[Tensorflow vs. Pytorch] Become proficient in deep learning frameworks

Source: Deep Learning on Medium

[Tensorflow vs. Pytorch] Become proficient in deep learning frameworks

Today, deep learning is gaining strength due to rapid improvements in computing performance and the amount of data that is accumulated. Accordingly, IT Giants develop their deep learning framework to provide developers with a development environment, including Google’s Tensorflow and Facebook’s PyTorch.

Figure 1. Deep learning frameworks

Each framework has its characteristics and is properly used in the appropriate areas. For engineers with research purposes, it is necessary to note Figure 2. The recent trend in the papers uploaded on arXiv.org shows that TensorFlow and PyTorch are mainly used in research purposes.

Figure 2. The number of papers posted on arXiv.org that mention each framework.

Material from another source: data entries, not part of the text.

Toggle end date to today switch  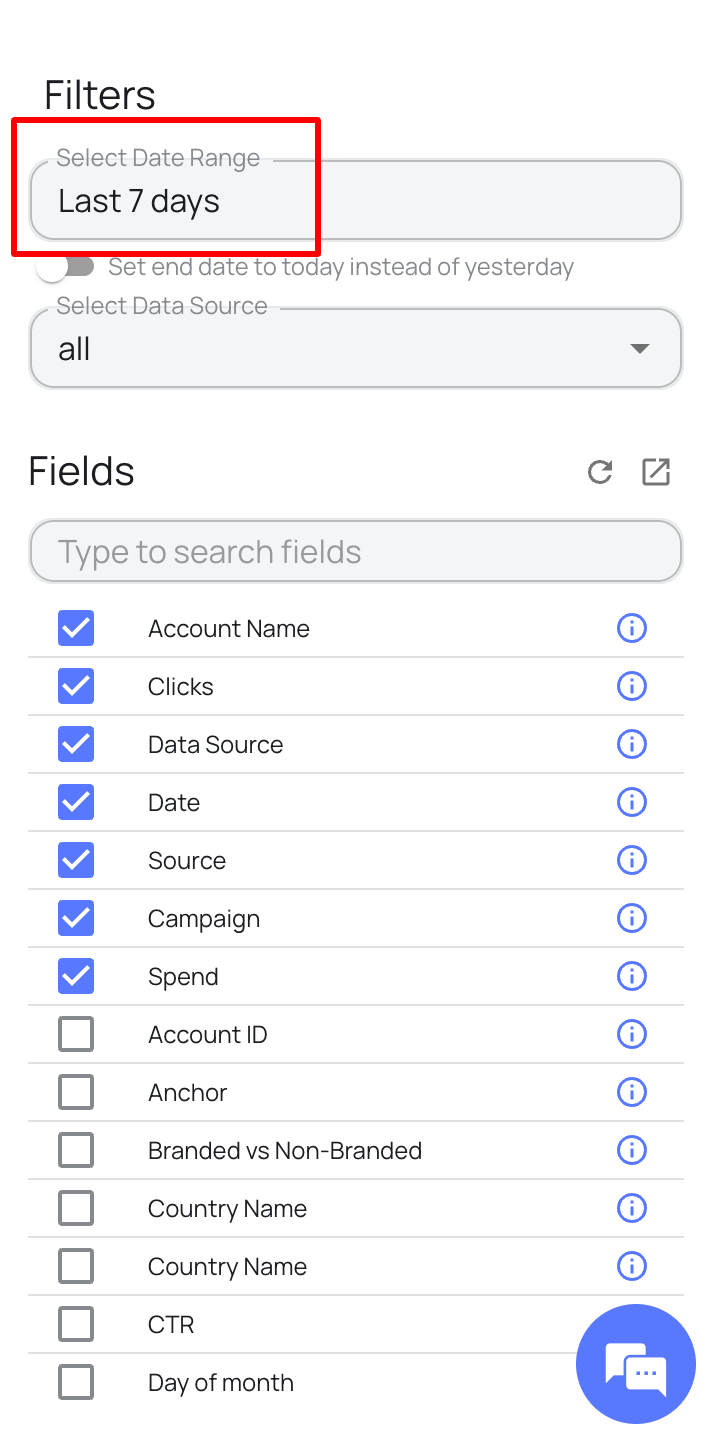click(64, 267)
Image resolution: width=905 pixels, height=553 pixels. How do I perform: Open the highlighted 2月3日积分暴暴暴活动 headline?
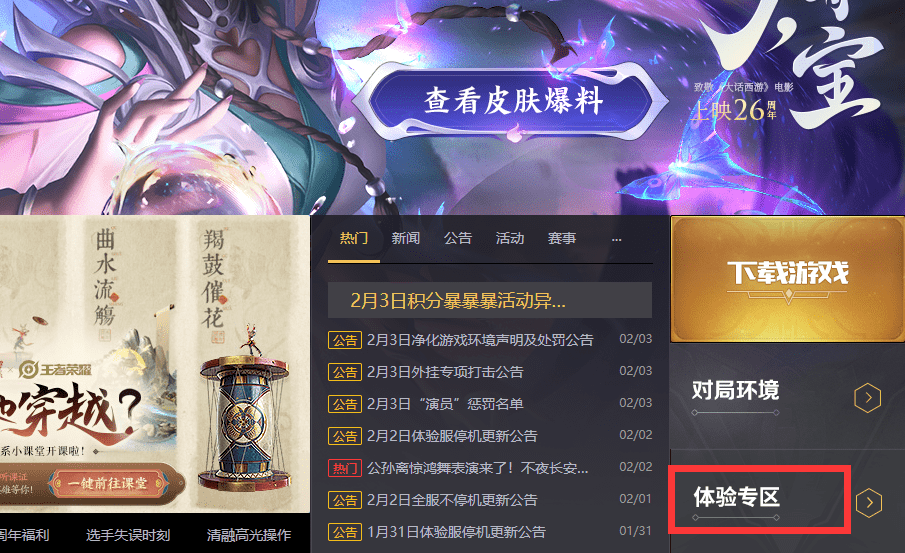point(489,300)
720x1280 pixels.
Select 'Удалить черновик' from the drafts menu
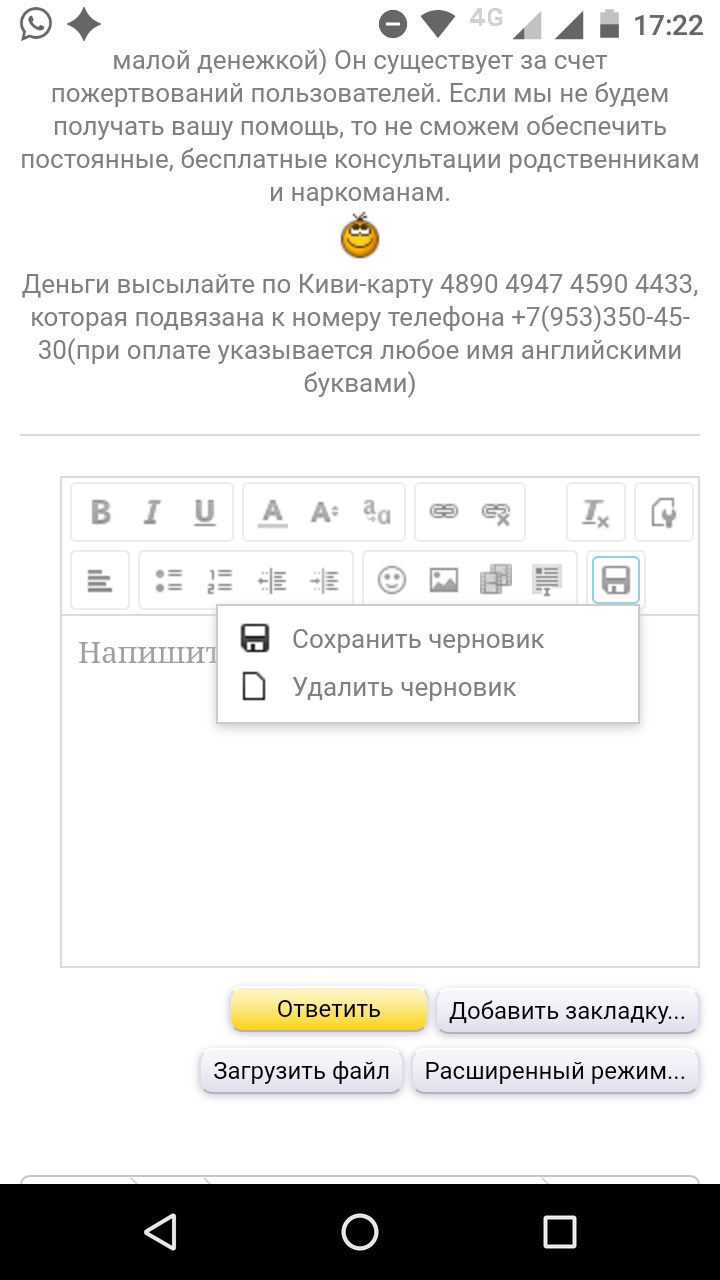pyautogui.click(x=404, y=687)

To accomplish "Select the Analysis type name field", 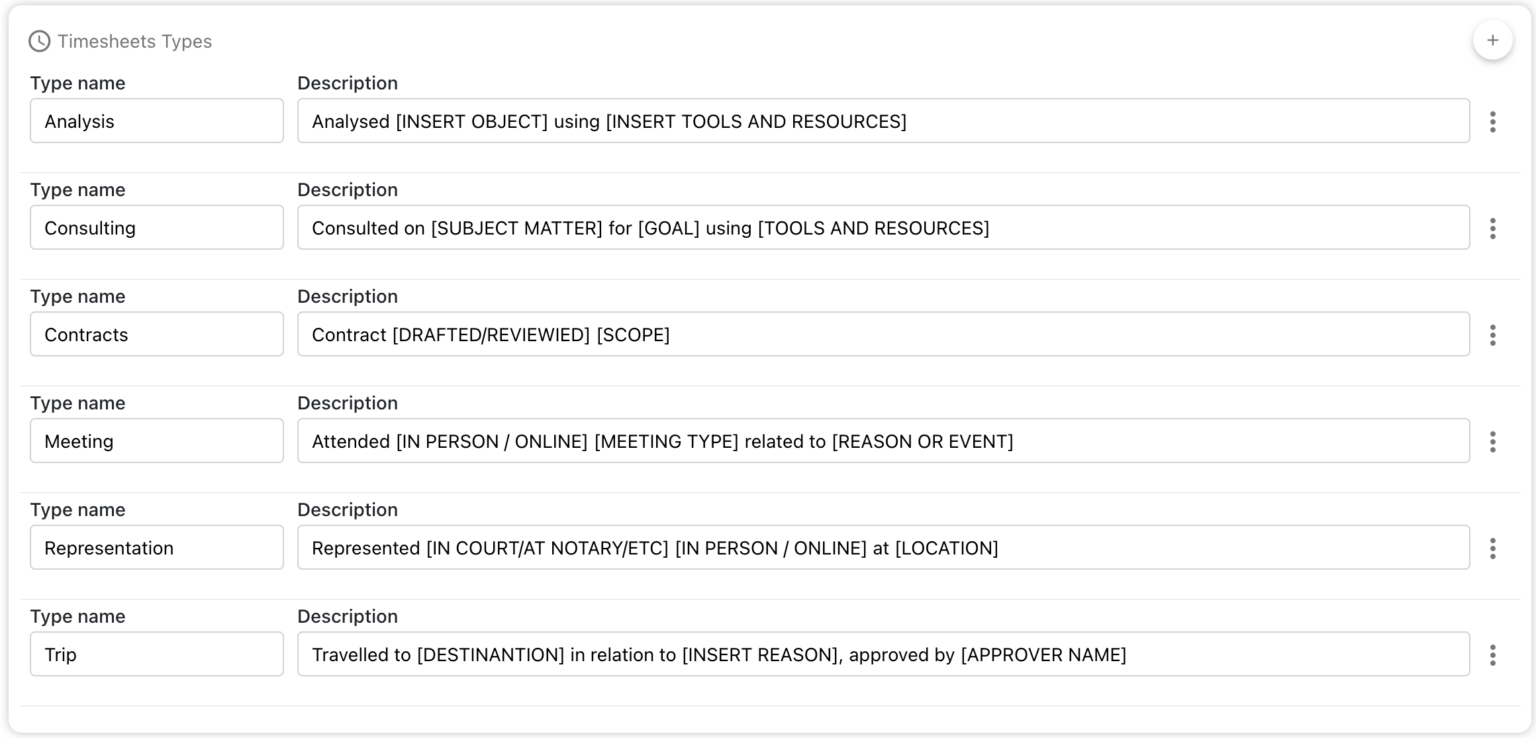I will [156, 120].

Source: Data from RISELab and graphic by Ben Lorica.

In the future, I will select various topics and upload a series of tutorials, and code will also be uploaded in two versions, Tensorflow and PyTorch. First of all, I will upload basic topics, such as the MNIST tutorial. After that, I will discuss energy-related time series data and reinforcement learning, which are my research interests. I hope this will help engineers who are new to using deep learning frameworks or would like to be more adept at dealing with them.